>> START
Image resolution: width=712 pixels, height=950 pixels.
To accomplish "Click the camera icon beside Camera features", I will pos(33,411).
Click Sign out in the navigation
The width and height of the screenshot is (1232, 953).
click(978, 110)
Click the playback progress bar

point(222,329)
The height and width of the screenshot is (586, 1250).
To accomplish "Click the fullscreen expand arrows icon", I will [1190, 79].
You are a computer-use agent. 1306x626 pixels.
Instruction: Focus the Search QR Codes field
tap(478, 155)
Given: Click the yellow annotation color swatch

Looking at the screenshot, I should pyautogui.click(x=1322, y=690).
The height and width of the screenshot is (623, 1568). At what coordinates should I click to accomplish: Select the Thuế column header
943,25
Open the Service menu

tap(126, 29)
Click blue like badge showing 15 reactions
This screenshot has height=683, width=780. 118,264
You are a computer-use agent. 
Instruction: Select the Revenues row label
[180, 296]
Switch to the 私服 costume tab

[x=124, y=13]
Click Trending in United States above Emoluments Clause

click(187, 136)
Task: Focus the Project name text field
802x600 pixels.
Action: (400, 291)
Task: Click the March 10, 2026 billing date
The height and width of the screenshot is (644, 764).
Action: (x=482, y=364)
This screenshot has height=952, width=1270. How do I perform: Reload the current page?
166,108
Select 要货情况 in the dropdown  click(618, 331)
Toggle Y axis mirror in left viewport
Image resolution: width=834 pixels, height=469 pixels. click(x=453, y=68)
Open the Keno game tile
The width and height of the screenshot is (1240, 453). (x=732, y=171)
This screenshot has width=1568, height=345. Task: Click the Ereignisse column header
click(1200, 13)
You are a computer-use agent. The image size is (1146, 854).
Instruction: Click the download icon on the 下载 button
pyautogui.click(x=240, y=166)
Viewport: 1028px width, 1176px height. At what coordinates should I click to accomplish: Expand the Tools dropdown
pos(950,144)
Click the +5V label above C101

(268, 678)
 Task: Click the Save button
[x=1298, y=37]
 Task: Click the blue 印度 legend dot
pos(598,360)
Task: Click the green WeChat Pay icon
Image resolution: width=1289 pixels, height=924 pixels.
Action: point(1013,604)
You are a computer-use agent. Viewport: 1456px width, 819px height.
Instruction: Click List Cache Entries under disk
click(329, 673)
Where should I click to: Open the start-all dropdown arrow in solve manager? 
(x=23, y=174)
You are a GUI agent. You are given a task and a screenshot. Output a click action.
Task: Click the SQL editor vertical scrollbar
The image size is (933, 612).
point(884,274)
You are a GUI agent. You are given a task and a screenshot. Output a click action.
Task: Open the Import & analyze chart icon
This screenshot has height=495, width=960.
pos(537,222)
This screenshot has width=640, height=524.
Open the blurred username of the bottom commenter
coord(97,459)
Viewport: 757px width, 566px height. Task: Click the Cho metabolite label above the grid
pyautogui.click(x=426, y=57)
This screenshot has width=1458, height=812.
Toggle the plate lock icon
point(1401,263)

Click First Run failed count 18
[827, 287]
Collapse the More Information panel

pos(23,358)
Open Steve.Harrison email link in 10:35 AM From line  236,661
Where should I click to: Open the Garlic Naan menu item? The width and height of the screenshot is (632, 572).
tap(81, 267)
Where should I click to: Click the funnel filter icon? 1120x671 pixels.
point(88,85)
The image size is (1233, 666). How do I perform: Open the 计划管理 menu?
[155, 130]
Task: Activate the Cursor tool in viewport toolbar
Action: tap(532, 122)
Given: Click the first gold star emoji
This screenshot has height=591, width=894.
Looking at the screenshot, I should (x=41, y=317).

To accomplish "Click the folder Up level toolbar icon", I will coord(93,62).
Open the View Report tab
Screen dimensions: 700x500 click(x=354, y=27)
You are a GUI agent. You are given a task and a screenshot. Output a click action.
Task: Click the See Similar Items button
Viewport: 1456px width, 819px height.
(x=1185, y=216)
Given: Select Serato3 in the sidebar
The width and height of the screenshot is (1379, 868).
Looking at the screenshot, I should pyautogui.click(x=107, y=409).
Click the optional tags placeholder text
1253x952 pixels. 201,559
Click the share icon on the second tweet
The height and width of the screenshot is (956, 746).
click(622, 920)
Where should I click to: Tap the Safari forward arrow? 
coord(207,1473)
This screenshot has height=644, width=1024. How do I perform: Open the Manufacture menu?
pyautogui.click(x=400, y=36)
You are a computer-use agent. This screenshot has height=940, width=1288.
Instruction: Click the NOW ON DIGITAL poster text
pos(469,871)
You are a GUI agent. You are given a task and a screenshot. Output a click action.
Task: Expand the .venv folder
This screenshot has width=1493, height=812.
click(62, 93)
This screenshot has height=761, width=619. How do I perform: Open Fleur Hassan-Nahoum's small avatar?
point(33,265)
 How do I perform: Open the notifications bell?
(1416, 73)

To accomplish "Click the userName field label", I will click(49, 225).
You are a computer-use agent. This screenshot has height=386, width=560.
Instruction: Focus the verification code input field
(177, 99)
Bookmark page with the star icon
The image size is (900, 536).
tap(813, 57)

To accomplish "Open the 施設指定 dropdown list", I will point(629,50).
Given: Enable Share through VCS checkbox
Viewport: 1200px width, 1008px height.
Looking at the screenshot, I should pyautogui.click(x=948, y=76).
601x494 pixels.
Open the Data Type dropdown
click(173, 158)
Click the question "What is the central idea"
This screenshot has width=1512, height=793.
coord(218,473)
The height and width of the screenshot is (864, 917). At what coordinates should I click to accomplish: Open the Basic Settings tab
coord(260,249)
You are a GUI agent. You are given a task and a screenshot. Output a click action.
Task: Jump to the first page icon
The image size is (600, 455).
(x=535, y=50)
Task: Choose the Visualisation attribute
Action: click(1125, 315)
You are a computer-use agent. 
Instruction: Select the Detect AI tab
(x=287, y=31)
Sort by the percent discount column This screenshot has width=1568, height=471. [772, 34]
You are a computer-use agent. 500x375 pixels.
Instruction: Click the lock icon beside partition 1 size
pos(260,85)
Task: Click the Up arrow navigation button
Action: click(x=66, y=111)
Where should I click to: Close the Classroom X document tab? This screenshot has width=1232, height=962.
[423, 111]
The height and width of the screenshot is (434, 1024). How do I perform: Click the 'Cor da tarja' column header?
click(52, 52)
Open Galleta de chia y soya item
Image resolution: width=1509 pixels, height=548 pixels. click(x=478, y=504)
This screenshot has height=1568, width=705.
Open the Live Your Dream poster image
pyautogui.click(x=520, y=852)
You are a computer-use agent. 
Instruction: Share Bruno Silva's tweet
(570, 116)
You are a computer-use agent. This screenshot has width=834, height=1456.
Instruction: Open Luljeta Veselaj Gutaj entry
>> END
[GIVEN EXERCISE]
Recast all of the material above as a Markdown table with the columns No. and Entry. Put a row number in No. and one line in Entry, and leave out blank lines.

[RESULT OF THE EXERCISE]
| No. | Entry |
|---|---|
| 1 | Image resolution: width=712 pixels, height=950 pixels. |
| 2 | To accomplish "Click the camera icon beside Camera features", I will pos(33,411). |
| 3 | Click Sign out in the navigation |
| 4 | The width and height of the screenshot is (1232, 953). |
| 5 | click(978, 110) |
| 6 | Click the playback progress bar |
| 7 | point(222,329) |
| 8 | The height and width of the screenshot is (586, 1250). |
| 9 | To accomplish "Click the fullscreen expand arrows icon", I will [1190, 79]. |
| 10 | You are a computer-use agent. 1306x626 pixels. |
| 11 | Instruction: Focus the Search QR Codes field |
| 12 | tap(478, 155) |
| 13 | Given: Click the yellow annotation color swatch |
| 14 | Looking at the screenshot, I should pyautogui.click(x=1322, y=690). |
| 15 | The height and width of the screenshot is (623, 1568). At what coordinates should I click to accomplish: Select the Thuế column header |
| 16 | 943,25 |
| 17 | Open the Service menu |
| 18 | tap(126, 29) |
| 19 | Click blue like badge showing 15 reactions |
| 20 | This screenshot has height=683, width=780. 118,264 |
| 21 | You are a computer-use agent.  |
| 22 | Instruction: Select the Revenues row label |
| 23 | [180, 296] |
| 24 | Switch to the 私服 costume tab |
| 25 | [x=124, y=13] |
| 26 | Click Trending in United States above Emoluments Clause |
| 27 | click(187, 136) |
| 28 | Task: Focus the Project name text field |
| 29 | 802x600 pixels. |
| 30 | Action: (400, 291) |
| 31 | Task: Click the March 10, 2026 billing date |
| 32 | The height and width of the screenshot is (644, 764). |
| 33 | Action: (x=482, y=364) |
| 34 | This screenshot has height=952, width=1270. How do I perform: Reload the current page? |
| 35 | 166,108 |
| 36 | Select 要货情况 in the dropdown  click(618, 331) |
| 37 | Toggle Y axis mirror in left viewport |
| 38 | Image resolution: width=834 pixels, height=469 pixels. click(x=453, y=68) |
| 39 | Open the Keno game tile |
| 40 | The width and height of the screenshot is (1240, 453). (x=732, y=171) |
| 41 | This screenshot has width=1568, height=345. Task: Click the Ereignisse column header |
| 42 | click(1200, 13) |
| 43 | You are a computer-use agent. The image size is (1146, 854). |
| 44 | Instruction: Click the download icon on the 下载 button |
| 45 | pyautogui.click(x=240, y=166) |
| 46 | Viewport: 1028px width, 1176px height. At what coordinates should I click to accomplish: Expand the Tools dropdown |
| 47 | pos(950,144) |
| 48 | Click the +5V label above C101 |
| 49 | (268, 678) |
| 50 |  Task: Click the Save button |
| 51 | [x=1298, y=37] |
| 52 |  Task: Click the blue 印度 legend dot |
| 53 | pos(598,360) |
| 54 | Task: Click the green WeChat Pay icon |
| 55 | Image resolution: width=1289 pixels, height=924 pixels. |
| 56 | Action: point(1013,604) |
| 57 | You are a computer-use agent. Viewport: 1456px width, 819px height. |
| 58 | Instruction: Click List Cache Entries under disk |
| 59 | click(329, 673) |
| 60 | Where should I click to: Open the start-all dropdown arrow in solve manager?  |
| 61 | (x=23, y=174) |
| 62 | You are a GUI agent. You are given a task and a screenshot. Output a click action. |
| 63 | Task: Click the SQL editor vertical scrollbar |
| 64 | The image size is (933, 612). |
| 65 | point(884,274) |
| 66 | You are a GUI agent. You are given a task and a screenshot. Output a click action. |
| 67 | Task: Open the Import & analyze chart icon |
| 68 | This screenshot has height=495, width=960. |
| 69 | pos(537,222) |
| 70 | This screenshot has width=640, height=524. |
| 71 | Open the blurred username of the bottom commenter |
| 72 | coord(97,459) |
| 73 | Viewport: 757px width, 566px height. Task: Click the Cho metabolite label above the grid |
| 74 | pyautogui.click(x=426, y=57) |
| 75 | This screenshot has width=1458, height=812. |
| 76 | Toggle the plate lock icon |
| 77 | point(1401,263) |
| 78 | Click First Run failed count 18 |
| 79 | [827, 287] |
| 80 | Collapse the More Information panel |
| 81 | pos(23,358) |
| 82 | Open Steve.Harrison email link in 10:35 AM From line  236,661 |
| 83 | Where should I click to: Open the Garlic Naan menu item? The width and height of the screenshot is (632, 572). |
| 84 | tap(81, 267) |
| 85 | Where should I click to: Click the funnel filter icon? 1120x671 pixels. |
| 86 | point(88,85) |
| 87 | The image size is (1233, 666). How do I perform: Open the 计划管理 menu? |
| 88 | [155, 130] |
| 89 | Task: Activate the Cursor tool in viewport toolbar |
| 90 | Action: tap(532, 122) |
| 91 | Given: Click the first gold star emoji |
| 92 | This screenshot has height=591, width=894. |
| 93 | Looking at the screenshot, I should (x=41, y=317). |
| 94 | To accomplish "Click the folder Up level toolbar icon", I will coord(93,62). |
| 95 | Open the View Report tab |
| 96 | Screen dimensions: 700x500 click(x=354, y=27) |
| 97 | You are a GUI agent. You are given a task and a screenshot. Output a click action. |
| 98 | Task: Click the See Similar Items button |
| 99 | Viewport: 1456px width, 819px height. |
| 100 | (x=1185, y=216) |
| 101 | Given: Select Serato3 in the sidebar |
| 102 | The width and height of the screenshot is (1379, 868). |
| 103 | Looking at the screenshot, I should pyautogui.click(x=107, y=409). |
| 104 | Click the optional tags placeholder text |
| 105 | 1253x952 pixels. 201,559 |
| 106 | Click the share icon on the second tweet |
| 107 | The height and width of the screenshot is (956, 746). |
| 108 | click(622, 920) |
| 109 | Where should I click to: Tap the Safari forward arrow?  |
| 110 | coord(207,1473) |
| 111 | This screenshot has height=644, width=1024. How do I perform: Open the Manufacture menu? |
| 112 | pyautogui.click(x=400, y=36) |
| 113 | You are a computer-use agent. This screenshot has height=940, width=1288. |
| 114 | Instruction: Click the NOW ON DIGITAL poster text |
| 115 | pos(469,871) |
| 116 | You are a GUI agent. You are given a task and a screenshot. Output a click action. |
| 117 | Task: Expand the .venv folder |
| 118 | This screenshot has width=1493, height=812. |
| 119 | click(62, 93) |
| 120 | This screenshot has height=761, width=619. How do I perform: Open Fleur Hassan-Nahoum's small avatar? |
| 121 | point(33,265) |
| 122 |  How do I perform: Open the notifications bell? |
| 123 | (1416, 73) |
| 124 | To accomplish "Click the userName field label", I will click(49, 225). |
| 125 | You are a computer-use agent. This screenshot has height=386, width=560. |
| 126 | Instruction: Focus the verification code input field |
| 127 | (177, 99) |
| 128 | Bookmark page with the star icon |
| 129 | The image size is (900, 536). |
| 130 | tap(813, 57) |
| 131 | To accomplish "Open the 施設指定 dropdown list", I will point(629,50). |
| 132 | Given: Enable Share through VCS checkbox |
| 133 | Viewport: 1200px width, 1008px height. |
| 134 | Looking at the screenshot, I should pyautogui.click(x=948, y=76). |
| 135 | 601x494 pixels. |
| 136 | Open the Data Type dropdown |
| 137 | click(173, 158) |
| 138 | Click the question "What is the central idea" |
| 139 | This screenshot has width=1512, height=793. |
| 140 | coord(218,473) |
| 141 | The height and width of the screenshot is (864, 917). At what coordinates should I click to accomplish: Open the Basic Settings tab |
| 142 | coord(260,249) |
| 143 | You are a GUI agent. You are given a task and a screenshot. Output a click action. |
| 144 | Task: Jump to the first page icon |
| 145 | The image size is (600, 455). |
| 146 | (x=535, y=50) |
| 147 | Task: Choose the Visualisation attribute |
| 148 | Action: click(1125, 315) |
| 149 | You are a computer-use agent.  |
| 150 | Instruction: Select the Detect AI tab |
| 151 | (x=287, y=31) |
| 152 | Sort by the percent discount column This screenshot has width=1568, height=471. [772, 34] |
| 153 | You are a computer-use agent. 500x375 pixels. |
| 154 | Instruction: Click the lock icon beside partition 1 size |
| 155 | pos(260,85) |
| 156 | Task: Click the Up arrow navigation button |
| 157 | Action: click(x=66, y=111) |
| 158 | Where should I click to: Close the Classroom X document tab? This screenshot has width=1232, height=962. |
| 159 | [423, 111] |
| 160 | The height and width of the screenshot is (434, 1024). How do I perform: Click the 'Cor da tarja' column header? |
| 161 | click(52, 52) |
| 162 | Open Galleta de chia y soya item |
| 163 | Image resolution: width=1509 pixels, height=548 pixels. click(x=478, y=504) |
| 164 | This screenshot has height=1568, width=705. |
| 165 | Open the Live Your Dream poster image |
| 166 | pyautogui.click(x=520, y=852) |
| 167 | You are a computer-use agent.  |
| 168 | Instruction: Share Bruno Silva's tweet |
| 169 | (570, 116) |
| 170 | You are a computer-use agent. This screenshot has width=834, height=1456. |
| 171 | Instruction: Open Luljeta Veselaj Gutaj entry |